Check VPN status using commercial APIs

# IPQualityScore VPN/proxy detection
API_KEY="your_key"
IP="185.195.232.5"
curl -s "https://ipqualityscore.com/api/json/ip/$API_KEY/$IP" \
  | jq '{vpn, proxy, tor, fraud_score}'

# ipinfo.io privacy detection
curl -s "https://ipinfo.io/$IP/json?token=your_token" | jq '.privacy'

ASN-based VPN detection

import ipaddress
# Maintain a list of known VPN provider ASNs
VPN_ASNS = {9009, 20473, 24961, 60068, 212238}  # examples

def is_vpn_asn(asn: int) -> bool:
    return asn in VPN_ASNS

Spur.us feed integration (enterprise)

# Spur provides structured VPN/residential proxy/Tor data
# Download daily feed and query locally for zero-latency lookups
curl -H "Token: $SPUR_TOKEN" \
  "https://feeds.spur.us/v2/anonymous-residential/latest.json.gz" \
  -o /tmp/spur_feed.json.gz

Mitigation

  1. Apply risk-based scoring: Rather than blocking all VPN traffic, use commercial IP reputation APIs to assign a risk score and apply proportional friction (CAPTCHA, MFA, review queue) for high-risk sessions.
  2. Detect geolocation inconsistencies: Flag sessions where the IP geolocation contradicts device signals (system timezone, browser locale, accept-language headers). Require additional verification.
  3. Account-level monitoring: Track how many accounts access your service from a single VPN exit IP within a rolling time window. Alert on anomalies that suggest shared credential use.
  4. Enforce policy for regulated content: For age verification, export-controlled content, or geo-licensed media, VPN detection is a required compliance control — consult legal counsel on appropriate enforcement.
  5. Allow legitimate use where possible: Enterprise VPN users and privacy-conscious users are often legitimate customers. Avoid blanket blocks that damage user experience without meaningful security gain.
  6. Keep VPN IP lists updated: Commercial VPN providers add and remove exit nodes frequently. Use feeds that update daily or in real time rather than static block lists.

📋Real-World Examples

Netflix VPN Detection Campaign (2016): Netflix announced it would begin enforcing geo-restrictions by detecting and blocking VPN and proxy traffic. The move came under pressure from content licensors. VPN providers responded with obfuscation techniques (residential IP pools, obfs4 protocols), sparking an ongoing detection arms race.

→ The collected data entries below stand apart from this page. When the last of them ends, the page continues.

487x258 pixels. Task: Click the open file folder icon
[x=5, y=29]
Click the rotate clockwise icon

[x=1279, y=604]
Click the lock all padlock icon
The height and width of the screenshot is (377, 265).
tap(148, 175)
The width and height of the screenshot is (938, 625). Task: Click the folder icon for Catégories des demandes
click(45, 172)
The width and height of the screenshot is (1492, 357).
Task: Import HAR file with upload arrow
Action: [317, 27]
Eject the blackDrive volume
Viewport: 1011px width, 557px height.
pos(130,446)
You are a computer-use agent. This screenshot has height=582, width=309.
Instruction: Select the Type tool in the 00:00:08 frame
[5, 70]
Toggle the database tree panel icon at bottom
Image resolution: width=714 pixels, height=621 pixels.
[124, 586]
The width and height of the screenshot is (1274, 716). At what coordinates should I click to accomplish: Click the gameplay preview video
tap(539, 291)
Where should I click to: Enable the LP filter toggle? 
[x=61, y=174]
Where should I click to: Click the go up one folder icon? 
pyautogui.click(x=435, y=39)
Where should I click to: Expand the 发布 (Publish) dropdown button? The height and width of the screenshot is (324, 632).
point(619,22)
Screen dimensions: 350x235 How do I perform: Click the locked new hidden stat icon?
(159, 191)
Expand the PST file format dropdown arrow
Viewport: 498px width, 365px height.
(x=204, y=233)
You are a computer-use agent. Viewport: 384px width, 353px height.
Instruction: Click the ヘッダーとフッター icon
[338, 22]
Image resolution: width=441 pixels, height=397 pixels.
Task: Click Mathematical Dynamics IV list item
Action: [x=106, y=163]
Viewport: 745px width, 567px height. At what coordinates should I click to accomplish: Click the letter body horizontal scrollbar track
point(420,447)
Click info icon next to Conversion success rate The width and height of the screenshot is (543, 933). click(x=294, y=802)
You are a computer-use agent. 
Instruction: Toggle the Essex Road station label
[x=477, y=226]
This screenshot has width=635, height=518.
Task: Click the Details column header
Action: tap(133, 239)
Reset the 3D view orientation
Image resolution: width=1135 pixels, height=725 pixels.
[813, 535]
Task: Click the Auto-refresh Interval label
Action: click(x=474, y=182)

Online Exam Proctoring VPN Evasion (2020): During the COVID-19 pandemic shift to online proctoring, researchers documented students using VPN services to route traffic through IPs in countries with lower fraud scores, bypassing behavioral baselines established by proctoring platforms. This led platforms to incorporate device fingerprinting and multi-modal verification beyond IP-based signals.